> _Exercise goal_: In the data below, find the line that contains "Where should I click to: View" and the line that contains "Given: Select Common". Copy both, plus every line between them, exactly.

[Stored items]

=-=-=

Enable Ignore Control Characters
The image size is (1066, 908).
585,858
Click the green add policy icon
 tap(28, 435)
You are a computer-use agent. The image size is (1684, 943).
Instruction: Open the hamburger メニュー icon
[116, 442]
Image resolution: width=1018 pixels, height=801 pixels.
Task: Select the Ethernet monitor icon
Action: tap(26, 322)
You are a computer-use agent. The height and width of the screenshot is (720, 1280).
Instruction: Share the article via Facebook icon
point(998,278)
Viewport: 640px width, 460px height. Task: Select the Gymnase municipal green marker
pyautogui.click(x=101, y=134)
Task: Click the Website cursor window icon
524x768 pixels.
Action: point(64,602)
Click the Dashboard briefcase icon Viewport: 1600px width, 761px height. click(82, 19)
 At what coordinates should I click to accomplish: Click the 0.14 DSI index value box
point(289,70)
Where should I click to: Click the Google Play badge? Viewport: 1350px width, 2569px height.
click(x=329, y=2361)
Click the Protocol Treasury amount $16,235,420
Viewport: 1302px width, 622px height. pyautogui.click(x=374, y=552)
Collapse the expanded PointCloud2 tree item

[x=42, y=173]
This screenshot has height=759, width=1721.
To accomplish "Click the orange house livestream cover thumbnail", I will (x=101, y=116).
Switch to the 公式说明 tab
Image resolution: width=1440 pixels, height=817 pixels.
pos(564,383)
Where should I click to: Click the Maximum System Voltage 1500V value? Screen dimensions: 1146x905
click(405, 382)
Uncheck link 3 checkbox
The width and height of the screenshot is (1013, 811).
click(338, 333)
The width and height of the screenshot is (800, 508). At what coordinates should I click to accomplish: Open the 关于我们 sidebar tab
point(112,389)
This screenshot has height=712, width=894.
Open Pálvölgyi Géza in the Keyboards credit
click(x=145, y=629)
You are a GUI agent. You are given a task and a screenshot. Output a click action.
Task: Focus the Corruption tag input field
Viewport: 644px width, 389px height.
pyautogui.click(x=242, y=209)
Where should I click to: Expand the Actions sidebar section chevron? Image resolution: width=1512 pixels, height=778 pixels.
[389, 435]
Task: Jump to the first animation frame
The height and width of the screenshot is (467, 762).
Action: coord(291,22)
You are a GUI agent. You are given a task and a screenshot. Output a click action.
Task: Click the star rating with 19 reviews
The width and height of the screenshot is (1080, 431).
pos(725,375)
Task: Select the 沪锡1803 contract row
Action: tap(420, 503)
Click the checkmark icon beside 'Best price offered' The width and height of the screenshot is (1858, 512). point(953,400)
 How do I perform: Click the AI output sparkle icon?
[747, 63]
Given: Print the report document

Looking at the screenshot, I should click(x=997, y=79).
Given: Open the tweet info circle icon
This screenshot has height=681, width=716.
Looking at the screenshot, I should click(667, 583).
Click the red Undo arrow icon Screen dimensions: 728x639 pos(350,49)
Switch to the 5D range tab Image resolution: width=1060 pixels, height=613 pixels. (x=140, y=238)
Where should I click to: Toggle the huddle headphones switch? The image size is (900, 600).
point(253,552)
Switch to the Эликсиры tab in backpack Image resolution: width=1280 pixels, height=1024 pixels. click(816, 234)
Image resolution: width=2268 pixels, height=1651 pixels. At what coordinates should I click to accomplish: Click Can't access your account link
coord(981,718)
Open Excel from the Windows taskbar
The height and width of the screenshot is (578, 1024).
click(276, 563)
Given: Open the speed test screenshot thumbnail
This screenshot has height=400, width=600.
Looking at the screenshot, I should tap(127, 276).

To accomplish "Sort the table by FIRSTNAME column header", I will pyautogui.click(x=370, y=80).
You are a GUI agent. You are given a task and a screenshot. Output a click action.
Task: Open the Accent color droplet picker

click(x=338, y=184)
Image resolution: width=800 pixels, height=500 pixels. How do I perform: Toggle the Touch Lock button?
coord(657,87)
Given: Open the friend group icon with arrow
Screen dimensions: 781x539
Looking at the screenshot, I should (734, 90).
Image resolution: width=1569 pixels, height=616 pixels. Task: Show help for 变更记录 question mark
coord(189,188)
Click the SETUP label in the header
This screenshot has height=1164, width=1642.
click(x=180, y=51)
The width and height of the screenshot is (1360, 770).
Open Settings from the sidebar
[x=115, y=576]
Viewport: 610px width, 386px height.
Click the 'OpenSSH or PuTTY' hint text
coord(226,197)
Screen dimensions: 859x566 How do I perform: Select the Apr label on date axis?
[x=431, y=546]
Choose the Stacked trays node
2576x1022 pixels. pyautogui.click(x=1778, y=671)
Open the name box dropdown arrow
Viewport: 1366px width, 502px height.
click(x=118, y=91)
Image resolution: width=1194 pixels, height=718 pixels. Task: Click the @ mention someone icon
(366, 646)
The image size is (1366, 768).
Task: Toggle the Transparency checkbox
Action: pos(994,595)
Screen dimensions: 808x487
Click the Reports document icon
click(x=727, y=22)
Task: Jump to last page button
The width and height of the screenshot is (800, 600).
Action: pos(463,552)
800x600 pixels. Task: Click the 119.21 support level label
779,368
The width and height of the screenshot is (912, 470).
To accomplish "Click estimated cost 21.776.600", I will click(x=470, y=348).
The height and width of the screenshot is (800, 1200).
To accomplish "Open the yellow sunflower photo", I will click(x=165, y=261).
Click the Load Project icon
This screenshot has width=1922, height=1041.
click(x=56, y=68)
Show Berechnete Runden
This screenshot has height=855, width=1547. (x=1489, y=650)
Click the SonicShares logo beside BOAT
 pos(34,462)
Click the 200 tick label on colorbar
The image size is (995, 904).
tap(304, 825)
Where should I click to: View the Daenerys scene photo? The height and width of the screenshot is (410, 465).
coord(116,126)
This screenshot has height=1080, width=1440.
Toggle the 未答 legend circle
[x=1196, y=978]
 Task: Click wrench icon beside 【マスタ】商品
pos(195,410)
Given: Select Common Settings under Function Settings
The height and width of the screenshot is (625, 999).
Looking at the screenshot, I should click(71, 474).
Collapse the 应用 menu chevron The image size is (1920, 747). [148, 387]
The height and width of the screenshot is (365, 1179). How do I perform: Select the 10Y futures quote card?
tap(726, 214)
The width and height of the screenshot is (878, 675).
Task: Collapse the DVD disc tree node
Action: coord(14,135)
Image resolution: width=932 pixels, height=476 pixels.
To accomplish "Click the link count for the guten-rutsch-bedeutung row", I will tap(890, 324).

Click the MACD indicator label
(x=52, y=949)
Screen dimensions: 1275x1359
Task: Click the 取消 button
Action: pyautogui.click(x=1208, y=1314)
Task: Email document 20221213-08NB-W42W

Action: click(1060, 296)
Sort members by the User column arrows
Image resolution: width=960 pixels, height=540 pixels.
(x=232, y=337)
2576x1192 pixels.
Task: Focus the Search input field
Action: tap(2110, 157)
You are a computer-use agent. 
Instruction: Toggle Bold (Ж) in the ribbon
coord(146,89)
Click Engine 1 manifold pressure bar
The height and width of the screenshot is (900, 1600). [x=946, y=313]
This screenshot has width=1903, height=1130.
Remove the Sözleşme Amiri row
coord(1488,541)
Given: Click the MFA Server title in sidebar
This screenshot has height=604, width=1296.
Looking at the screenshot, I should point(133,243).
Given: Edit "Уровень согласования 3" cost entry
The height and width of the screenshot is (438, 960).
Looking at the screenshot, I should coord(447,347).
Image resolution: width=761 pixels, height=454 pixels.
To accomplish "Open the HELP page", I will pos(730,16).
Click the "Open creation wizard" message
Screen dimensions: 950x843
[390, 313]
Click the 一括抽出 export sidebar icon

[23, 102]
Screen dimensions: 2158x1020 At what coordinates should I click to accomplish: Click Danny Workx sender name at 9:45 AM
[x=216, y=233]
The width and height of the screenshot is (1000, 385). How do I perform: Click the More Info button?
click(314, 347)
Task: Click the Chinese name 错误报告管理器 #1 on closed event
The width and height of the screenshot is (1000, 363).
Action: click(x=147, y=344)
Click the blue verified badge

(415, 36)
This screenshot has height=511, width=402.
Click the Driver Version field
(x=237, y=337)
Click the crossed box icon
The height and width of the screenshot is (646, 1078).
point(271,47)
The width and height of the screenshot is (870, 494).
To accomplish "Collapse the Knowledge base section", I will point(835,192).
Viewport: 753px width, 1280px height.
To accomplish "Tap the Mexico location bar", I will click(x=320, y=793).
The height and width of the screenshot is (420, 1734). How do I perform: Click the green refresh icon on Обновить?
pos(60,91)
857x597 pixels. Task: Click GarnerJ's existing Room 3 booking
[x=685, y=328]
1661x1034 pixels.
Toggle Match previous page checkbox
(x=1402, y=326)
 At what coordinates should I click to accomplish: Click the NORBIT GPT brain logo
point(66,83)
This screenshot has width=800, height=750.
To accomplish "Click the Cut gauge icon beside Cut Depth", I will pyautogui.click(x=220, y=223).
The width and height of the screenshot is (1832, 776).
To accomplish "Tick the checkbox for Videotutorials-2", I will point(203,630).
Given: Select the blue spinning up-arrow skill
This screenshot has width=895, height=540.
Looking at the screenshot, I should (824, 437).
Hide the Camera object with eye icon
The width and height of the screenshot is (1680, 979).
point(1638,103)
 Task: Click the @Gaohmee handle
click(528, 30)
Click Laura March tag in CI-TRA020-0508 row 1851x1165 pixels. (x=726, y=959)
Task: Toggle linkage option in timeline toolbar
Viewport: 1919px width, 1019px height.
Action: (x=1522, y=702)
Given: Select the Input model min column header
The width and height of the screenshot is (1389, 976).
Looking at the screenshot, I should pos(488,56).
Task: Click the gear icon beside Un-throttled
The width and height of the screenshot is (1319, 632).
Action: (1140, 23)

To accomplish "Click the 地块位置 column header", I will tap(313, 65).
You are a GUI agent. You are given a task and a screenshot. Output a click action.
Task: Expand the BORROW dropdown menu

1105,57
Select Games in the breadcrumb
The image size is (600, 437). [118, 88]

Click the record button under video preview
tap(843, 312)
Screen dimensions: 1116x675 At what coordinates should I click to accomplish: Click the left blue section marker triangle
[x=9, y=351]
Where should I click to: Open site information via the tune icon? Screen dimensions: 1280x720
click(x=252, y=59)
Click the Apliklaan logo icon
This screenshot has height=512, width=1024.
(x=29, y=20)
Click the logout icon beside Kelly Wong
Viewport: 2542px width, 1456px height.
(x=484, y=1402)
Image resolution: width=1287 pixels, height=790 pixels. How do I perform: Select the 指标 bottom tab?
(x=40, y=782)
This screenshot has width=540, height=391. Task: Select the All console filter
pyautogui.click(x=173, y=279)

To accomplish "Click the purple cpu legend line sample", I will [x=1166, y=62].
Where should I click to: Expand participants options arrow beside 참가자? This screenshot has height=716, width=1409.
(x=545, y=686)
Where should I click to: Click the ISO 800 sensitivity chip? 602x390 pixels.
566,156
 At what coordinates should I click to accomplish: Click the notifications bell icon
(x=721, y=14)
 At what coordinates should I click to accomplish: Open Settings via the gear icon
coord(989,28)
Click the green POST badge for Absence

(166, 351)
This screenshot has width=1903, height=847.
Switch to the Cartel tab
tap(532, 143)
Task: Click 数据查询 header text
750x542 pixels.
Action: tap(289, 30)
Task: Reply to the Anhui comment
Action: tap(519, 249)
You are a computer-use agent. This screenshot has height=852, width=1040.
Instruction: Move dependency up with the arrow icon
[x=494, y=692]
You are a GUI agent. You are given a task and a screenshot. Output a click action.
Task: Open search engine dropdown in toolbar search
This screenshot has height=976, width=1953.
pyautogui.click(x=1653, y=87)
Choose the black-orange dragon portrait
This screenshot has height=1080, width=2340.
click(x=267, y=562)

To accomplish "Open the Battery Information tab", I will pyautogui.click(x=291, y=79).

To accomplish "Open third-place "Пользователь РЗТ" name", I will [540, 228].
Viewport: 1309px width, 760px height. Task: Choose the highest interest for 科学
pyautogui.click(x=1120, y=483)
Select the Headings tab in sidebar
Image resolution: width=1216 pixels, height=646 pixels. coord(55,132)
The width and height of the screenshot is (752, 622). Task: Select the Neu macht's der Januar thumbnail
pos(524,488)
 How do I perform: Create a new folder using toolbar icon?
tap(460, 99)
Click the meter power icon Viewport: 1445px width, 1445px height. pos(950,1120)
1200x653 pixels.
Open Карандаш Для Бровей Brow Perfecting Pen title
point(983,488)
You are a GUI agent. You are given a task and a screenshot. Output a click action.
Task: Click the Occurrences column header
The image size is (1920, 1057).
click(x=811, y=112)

=-=-=

> _Response below_:
Where should I click to: View the Daenerys scene photo? The height and width of the screenshot is (410, 465).
coord(116,126)
This screenshot has height=1080, width=1440.
Toggle the 未答 legend circle
[x=1196, y=978]
 Task: Click wrench icon beside 【マスタ】商品
pos(195,410)
Given: Select Common Settings under Function Settings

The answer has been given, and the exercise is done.